▶ [ASSIGNMENT]:
Of the entries below, return only those lines from the line with "Click here (509, 2482)" to the line with "Ayo Oladejo (244, 1086)", exactly, both included.

▶ [RECORDS FOR THE EXERCISE]:
_ _ _ _ _

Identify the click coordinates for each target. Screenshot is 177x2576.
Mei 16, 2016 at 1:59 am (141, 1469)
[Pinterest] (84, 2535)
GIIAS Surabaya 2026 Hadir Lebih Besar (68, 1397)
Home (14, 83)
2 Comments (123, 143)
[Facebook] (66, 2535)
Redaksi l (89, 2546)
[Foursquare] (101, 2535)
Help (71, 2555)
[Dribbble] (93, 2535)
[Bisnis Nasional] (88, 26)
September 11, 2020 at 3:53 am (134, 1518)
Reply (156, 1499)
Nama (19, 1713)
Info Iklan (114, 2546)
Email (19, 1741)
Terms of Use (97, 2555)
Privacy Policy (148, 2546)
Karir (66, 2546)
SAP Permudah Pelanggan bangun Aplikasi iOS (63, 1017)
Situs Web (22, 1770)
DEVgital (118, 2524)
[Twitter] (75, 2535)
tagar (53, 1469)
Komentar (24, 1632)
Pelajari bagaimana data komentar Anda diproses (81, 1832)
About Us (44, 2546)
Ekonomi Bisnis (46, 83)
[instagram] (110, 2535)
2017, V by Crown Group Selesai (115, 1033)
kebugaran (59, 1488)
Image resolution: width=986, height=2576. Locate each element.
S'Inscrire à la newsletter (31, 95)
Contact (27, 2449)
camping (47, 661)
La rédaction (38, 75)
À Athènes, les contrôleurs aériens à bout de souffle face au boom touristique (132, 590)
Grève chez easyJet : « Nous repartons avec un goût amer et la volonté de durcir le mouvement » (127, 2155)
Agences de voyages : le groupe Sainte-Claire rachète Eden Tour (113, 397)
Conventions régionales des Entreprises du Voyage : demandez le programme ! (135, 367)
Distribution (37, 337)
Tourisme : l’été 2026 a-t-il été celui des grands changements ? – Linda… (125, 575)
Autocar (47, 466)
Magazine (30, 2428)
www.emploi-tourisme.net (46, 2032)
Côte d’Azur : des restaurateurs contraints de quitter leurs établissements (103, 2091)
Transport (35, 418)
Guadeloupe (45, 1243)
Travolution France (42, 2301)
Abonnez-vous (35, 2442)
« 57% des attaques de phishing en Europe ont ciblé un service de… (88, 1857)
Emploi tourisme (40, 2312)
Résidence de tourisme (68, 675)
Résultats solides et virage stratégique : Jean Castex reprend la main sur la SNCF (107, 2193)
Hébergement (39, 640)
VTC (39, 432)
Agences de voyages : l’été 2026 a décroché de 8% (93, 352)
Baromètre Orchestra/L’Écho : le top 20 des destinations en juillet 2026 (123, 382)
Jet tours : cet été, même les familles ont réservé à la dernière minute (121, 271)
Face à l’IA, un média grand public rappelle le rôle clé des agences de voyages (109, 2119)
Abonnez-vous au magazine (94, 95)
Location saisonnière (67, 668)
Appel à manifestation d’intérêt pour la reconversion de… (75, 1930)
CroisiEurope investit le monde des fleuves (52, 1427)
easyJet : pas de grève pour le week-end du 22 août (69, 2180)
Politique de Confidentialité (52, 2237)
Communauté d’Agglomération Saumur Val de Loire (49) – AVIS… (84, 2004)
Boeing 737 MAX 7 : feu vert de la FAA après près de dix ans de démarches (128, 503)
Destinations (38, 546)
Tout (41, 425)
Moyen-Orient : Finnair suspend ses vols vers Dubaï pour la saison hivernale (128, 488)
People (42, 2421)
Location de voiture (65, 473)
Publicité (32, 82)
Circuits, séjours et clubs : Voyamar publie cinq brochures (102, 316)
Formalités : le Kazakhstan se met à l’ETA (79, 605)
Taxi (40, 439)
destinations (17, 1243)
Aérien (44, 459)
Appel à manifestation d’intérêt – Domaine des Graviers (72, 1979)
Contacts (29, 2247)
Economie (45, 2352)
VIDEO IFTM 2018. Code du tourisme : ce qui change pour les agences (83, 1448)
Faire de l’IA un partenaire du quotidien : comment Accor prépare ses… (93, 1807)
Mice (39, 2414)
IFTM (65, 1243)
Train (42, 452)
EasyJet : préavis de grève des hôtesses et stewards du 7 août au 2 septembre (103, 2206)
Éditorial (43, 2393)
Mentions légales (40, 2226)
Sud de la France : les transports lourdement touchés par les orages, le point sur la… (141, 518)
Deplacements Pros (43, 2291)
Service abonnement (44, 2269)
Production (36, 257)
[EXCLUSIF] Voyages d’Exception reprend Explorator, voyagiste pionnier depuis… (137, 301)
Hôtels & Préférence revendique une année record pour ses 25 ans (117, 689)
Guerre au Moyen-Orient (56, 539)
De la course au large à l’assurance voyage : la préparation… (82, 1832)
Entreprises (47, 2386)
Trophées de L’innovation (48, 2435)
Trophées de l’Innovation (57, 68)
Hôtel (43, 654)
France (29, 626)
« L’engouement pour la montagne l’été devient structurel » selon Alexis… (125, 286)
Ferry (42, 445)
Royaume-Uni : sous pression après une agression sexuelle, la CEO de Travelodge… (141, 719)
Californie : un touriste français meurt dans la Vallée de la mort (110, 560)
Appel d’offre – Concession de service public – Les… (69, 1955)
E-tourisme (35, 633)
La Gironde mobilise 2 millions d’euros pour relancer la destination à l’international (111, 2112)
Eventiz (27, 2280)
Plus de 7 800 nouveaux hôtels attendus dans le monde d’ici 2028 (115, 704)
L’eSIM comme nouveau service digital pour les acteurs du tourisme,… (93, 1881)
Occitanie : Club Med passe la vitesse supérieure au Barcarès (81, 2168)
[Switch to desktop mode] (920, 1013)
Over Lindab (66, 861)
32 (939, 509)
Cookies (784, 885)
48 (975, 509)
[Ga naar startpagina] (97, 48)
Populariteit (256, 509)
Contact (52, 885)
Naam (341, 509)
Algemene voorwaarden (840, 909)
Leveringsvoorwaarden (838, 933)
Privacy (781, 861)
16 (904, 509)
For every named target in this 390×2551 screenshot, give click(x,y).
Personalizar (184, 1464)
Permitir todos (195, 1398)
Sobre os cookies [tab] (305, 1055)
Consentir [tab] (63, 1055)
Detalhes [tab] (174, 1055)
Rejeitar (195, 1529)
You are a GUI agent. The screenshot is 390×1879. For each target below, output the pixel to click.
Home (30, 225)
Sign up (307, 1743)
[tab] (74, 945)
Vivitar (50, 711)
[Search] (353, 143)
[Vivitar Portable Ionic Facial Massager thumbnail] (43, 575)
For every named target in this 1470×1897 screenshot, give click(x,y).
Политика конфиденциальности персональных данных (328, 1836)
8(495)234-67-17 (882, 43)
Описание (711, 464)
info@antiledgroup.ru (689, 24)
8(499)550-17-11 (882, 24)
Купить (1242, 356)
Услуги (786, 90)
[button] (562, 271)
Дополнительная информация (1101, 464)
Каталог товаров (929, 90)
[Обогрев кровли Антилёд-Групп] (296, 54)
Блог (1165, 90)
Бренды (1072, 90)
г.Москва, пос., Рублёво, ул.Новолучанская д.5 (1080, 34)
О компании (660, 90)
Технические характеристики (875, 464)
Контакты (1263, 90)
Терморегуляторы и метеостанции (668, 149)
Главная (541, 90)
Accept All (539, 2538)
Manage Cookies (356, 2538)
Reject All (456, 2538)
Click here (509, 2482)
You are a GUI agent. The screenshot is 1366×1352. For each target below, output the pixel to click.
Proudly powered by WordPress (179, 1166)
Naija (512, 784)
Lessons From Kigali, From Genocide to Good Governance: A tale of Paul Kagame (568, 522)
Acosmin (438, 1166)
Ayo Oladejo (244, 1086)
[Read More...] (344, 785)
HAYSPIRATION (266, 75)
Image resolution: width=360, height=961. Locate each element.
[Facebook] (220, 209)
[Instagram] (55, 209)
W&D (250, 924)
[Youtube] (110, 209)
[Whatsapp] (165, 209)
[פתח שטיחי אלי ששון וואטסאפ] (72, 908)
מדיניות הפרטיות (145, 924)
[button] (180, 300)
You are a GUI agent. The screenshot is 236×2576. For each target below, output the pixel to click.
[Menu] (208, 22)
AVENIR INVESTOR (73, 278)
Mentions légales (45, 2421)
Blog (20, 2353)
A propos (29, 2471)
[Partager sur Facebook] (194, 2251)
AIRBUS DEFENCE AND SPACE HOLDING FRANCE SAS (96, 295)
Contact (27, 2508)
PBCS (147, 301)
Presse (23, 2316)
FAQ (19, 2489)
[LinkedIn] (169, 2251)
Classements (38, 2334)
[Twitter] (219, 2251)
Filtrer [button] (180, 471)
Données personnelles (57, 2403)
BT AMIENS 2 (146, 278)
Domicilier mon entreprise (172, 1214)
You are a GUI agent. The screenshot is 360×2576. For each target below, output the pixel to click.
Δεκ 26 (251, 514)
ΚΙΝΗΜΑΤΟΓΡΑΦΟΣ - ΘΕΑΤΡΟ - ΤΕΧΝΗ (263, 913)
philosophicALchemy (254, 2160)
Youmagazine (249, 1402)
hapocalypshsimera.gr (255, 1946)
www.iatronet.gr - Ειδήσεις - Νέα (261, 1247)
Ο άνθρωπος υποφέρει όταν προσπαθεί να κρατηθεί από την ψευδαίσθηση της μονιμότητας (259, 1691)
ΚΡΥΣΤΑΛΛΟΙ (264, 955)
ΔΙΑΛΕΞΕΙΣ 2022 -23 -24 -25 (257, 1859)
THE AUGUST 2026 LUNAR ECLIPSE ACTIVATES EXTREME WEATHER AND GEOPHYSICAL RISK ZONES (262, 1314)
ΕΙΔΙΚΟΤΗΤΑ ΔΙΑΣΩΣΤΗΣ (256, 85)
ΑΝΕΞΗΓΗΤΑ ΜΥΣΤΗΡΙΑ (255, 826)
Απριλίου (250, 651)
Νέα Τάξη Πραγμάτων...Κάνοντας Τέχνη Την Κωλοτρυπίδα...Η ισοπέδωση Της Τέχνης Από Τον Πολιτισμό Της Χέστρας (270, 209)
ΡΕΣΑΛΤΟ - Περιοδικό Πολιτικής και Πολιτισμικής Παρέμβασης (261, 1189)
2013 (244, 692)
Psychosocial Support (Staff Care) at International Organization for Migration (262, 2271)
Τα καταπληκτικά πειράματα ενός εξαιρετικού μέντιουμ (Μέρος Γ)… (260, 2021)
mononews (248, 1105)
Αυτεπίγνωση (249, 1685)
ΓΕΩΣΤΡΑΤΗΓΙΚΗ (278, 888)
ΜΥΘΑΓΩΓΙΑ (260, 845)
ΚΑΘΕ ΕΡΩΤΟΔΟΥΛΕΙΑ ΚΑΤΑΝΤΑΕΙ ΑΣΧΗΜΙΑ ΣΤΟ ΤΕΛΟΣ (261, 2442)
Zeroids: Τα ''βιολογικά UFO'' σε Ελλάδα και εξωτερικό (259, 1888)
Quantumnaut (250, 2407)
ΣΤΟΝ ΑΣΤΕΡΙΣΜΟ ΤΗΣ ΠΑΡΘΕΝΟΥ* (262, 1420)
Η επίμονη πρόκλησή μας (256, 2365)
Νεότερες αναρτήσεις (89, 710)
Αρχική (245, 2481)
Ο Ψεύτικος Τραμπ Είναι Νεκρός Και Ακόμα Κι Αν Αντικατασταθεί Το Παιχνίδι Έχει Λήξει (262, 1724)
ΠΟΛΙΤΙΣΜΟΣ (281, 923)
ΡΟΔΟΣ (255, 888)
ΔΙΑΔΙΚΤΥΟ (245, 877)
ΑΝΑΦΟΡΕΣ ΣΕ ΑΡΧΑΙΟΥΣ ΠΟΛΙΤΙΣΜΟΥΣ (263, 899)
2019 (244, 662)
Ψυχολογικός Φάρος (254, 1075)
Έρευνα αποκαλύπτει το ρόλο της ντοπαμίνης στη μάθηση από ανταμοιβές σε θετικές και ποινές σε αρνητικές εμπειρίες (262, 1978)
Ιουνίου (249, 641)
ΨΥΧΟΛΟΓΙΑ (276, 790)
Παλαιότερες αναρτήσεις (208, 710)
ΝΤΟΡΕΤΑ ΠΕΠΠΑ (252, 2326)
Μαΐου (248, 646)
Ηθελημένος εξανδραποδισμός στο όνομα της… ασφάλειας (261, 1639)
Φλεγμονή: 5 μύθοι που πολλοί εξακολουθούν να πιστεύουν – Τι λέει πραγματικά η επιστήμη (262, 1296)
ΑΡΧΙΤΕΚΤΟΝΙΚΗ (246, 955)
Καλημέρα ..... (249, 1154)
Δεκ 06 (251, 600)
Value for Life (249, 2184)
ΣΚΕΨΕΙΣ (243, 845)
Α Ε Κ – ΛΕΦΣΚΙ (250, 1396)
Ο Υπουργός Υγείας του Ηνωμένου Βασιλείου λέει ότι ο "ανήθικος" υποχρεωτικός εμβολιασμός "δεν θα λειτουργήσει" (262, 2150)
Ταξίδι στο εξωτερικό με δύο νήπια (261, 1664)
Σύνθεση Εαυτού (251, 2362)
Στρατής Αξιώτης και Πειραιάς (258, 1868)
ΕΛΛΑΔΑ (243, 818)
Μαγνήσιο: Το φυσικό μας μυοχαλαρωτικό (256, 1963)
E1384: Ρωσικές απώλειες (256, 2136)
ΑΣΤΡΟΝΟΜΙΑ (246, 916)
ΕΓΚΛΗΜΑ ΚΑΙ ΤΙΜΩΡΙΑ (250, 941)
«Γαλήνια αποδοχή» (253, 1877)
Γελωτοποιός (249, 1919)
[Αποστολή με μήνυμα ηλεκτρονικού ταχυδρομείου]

_ _ _ _ _

▶ [RESPONSE]:
Click here (509, 2482)
You are a GUI agent. The screenshot is 1366×1352. For each target below, output the pixel to click.
Proudly powered by WordPress (179, 1166)
Naija (512, 784)
Lessons From Kigali, From Genocide to Good Governance: A tale of Paul Kagame (568, 522)
Acosmin (438, 1166)
Ayo Oladejo (244, 1086)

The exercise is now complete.